Stressed out and Probably Shouldn't be!

iVillage Member
Registered: 05-06-2009
Stressed out and Probably Shouldn't be!
3
Fri, 02-04-2011 - 10:40pm

Came in to post about all my stress, then read a couple of posts and am thinking its not so bad.

iVillage Member
Registered: 10-03-2004
Sat, 02-05-2011 - 12:12pm

Hi!

iVillage Member
Registered: 01-07-2008
Wed, 02-09-2011 - 7:48am

I totally get why this would stress you out. I wanted to give you some general support and feedback, rather than specific for your situation, because I haven't had twins and I haven't had a child diagnosed that early, so I don't have that to draw on for you. But I do very much empathise with the feeling of struggling to engage with your child - I think we have all been through that, it is a feature of having a child on the spectrum. So the first thing I want to say is that there is never any problem that seems 'too small' or stupid to post about here: if it matters to you, it matters, and you can pretty much guarantee that you are not alone.

The second thing I wanted to share was my view as a mother of an older Aspie with two younger NT siblings. We did not get the diagnosis until our Aspie was 8 and until then we really struggled with a bright but strange child, who was constantly in trouble at school for strange things no-one could figure out, and for whom we used to tear our hair out trying to work out what was going on with him: how could he be so bright and engaging but not be able to tie his shoelaces, how could he take the lead in the school play and memorise his lines perfectly and break everyone's hearts then try and strangle a boy who cut in line ahead of him, how could he produce beautifully drawn maps of imaginary worlds but hide under the table and cry every time it was PE or the lunch bell rang??. Once we had the diagnosis and worked out why our normal parenting 'tricks' (and the advice we had from well-meaning professionals who did not know about Aspergers and ASD) did not work we found better ways to understand and support him. But it was a very long hard road, and perhaps the hardest thing was the constant nagging feeling that I was failing him completely as a parent because I did not 'get' him at all, and (even worse) I found him so much harder work than his NT siblings.

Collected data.
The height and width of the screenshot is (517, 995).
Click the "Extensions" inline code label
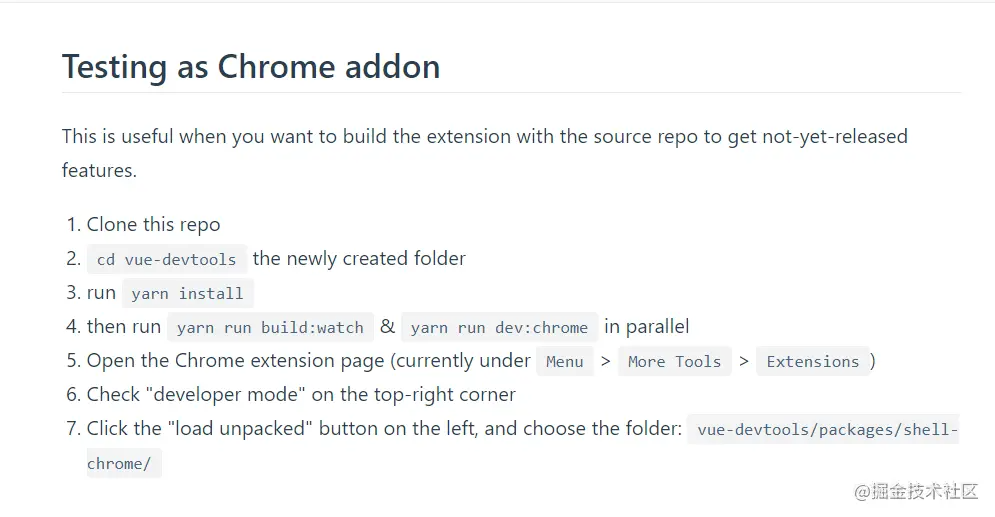point(813,362)
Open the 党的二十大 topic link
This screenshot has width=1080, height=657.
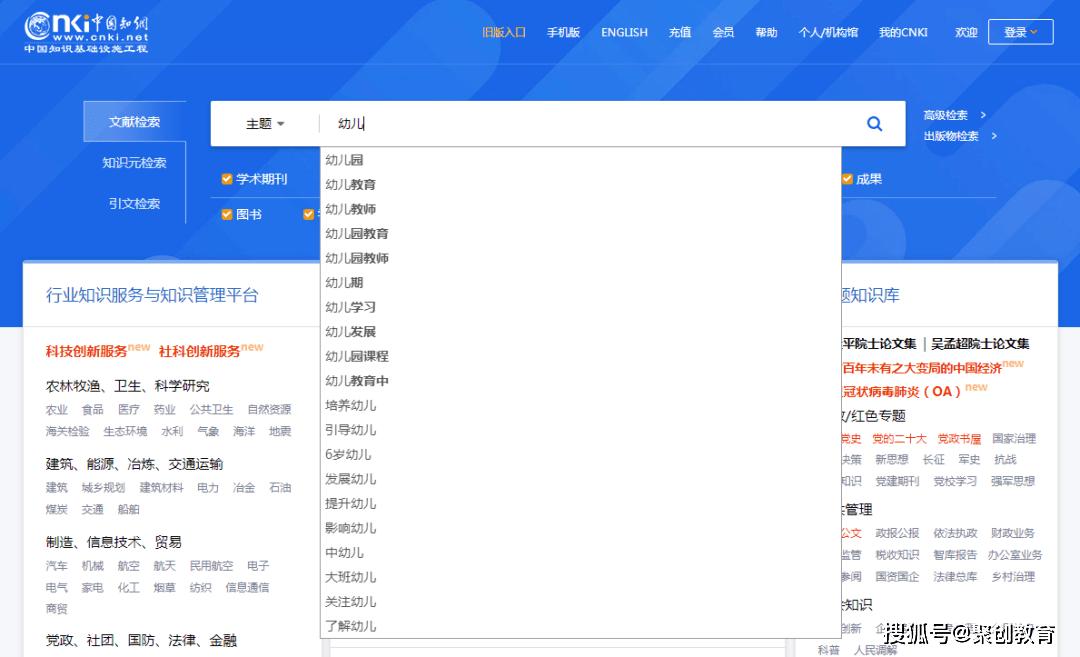tap(899, 438)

WHAT THE TASK ASKS. Translate this sentence from the forum post about parenting a child on the spectrum into German: "So the first thing I want to say is that there is never any problem that seems 'too small' or stupid to post about here: if it matters to you, it matters, and you can pretty much guarantee that you are not alone."

OUTPUT. Das Erste, was ich sagen möchte, ist also, dass es nie ein Problem gibt, das „zu klein“ oder zu dumm erscheint, um hier darüber zu schreiben: Wenn es dir wichtig ist, dann ist es wichtig, und du kannst so gut wie sicher sein, dass du nicht allein bist.